The result of that unplugged year at home is Visitor. Moreland recorded the album at his home in Bixby, Oklahoma, in only ten days, playing nearly every instrument himself (his wife Pearl Rachinsky sang on one song, and his longtime collaborator John Calvin Abney contributed a guitar solo), as well as engineering and mixing the album.

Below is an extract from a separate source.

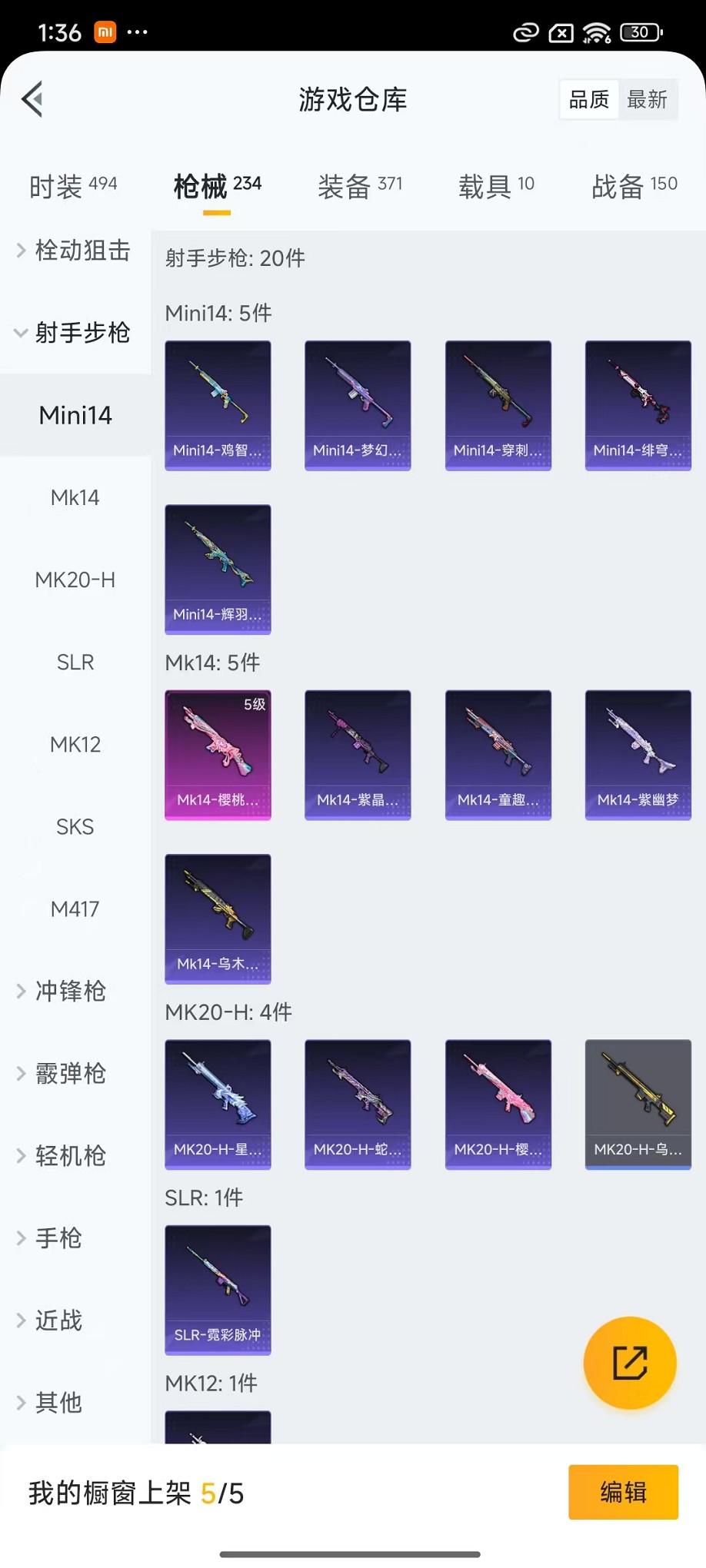This screenshot has height=1568, width=706.
Task: Expand the 栓动狙击 category
Action: tap(74, 251)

“In 2023, during a year-long break from touring, in an attempt to regain my sanity, I stopped using a smart phone for 6 months, and wrote this album.” Moreland stated, adding, “I recorded it in my living room, with help from my wife, Pearl Rachinsky. I wanted to make a natural sounding folk-rock record. Simplicity and immediacy felt very important to the process, so I knocked out the tracking in about 10 days, playing every instrument on the album myself, save for one guitar solo (John Calvin Abney – The More You Say, The Less It Means), and Pearl contributed some bgv’s on one song (Ain’t Much I Can Do About It). Lyrical themes include digital life vs actual life, a bit of “What the hell is up with the world?,” and a whole bunch of “What the hell is wrong with me?””

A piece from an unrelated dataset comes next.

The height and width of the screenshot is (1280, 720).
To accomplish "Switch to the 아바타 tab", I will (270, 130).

John Moreland is known for writing lines that hit you in the gut, but many of the best moments on Visitor are more subtle. The significance of one of the record’s best lines, from “The More You Say, The Less It Means,” may take multiple listens to fully sink in: “Some folks say and some folks know”. This line sums up John Moreland’s worldview very neatly. It lays out the dichotomy of truth and lies that Moreland has spent his entire career examining, but now more elegantly than ever.

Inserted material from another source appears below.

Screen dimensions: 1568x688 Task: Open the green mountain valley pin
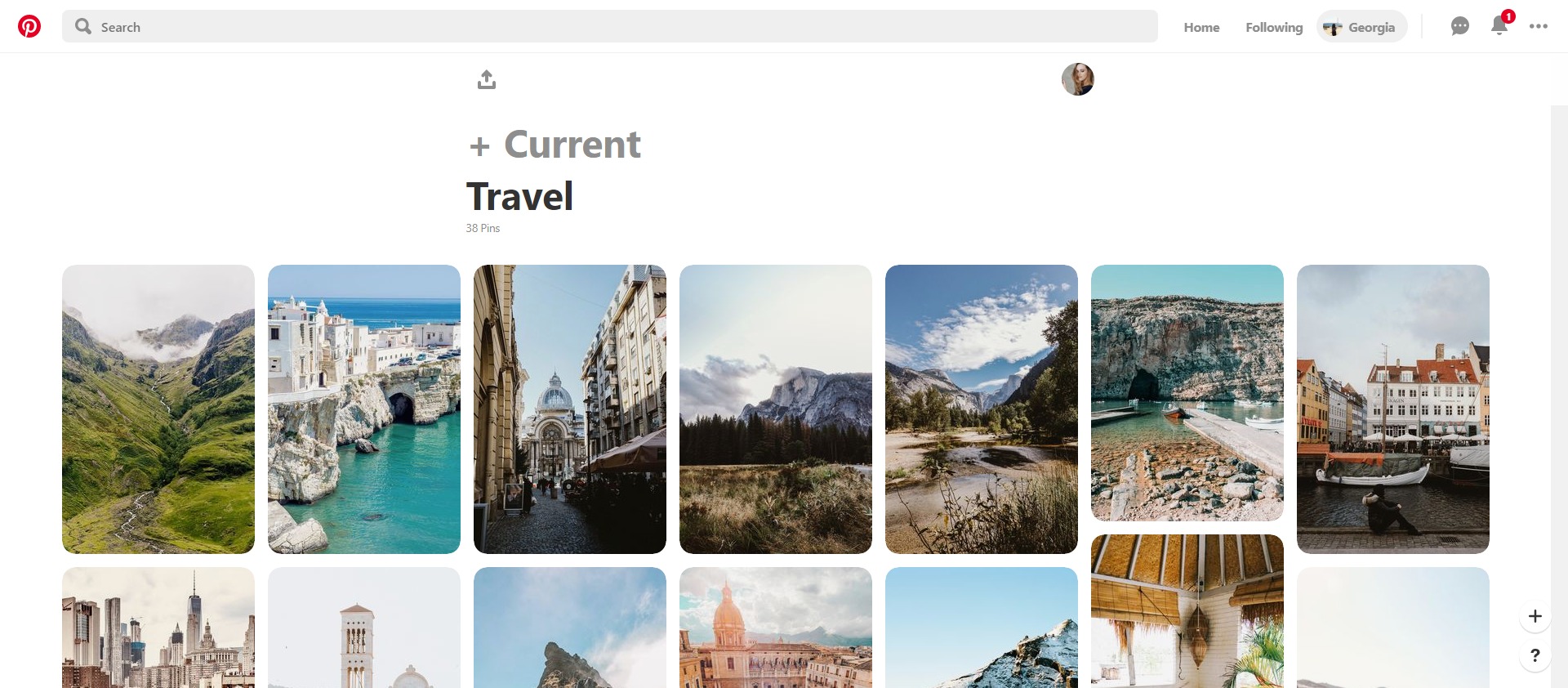tap(158, 409)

Moreland has been an outlier and walked his own path his entire career which began when he made major industry impact in 2010s with an impressive run of albums that earned him a devoted fanbase, accolades from outlets like The New York Times, Fresh Air, and Pitchfork and a place in the upper echelon of modern American singer-songwriters. Then Moreland highlighted his fierce artistic independence and released a brilliant and sonically layered folk-electronica meditation on modern alienation, 2022’s Birds In The Ceiling, that took some of his fans by surprise. Once again he went against the grain when after wrapping up a difficult tour behind that record he shut out the world and made Visitor, arguably the best album of his career.
Celebrating his ingenuity of songcraft, thoughtful lyricism and a possession of a singular voice – one that will further establish John Moreland as one of the great singer-songwriters of his generation.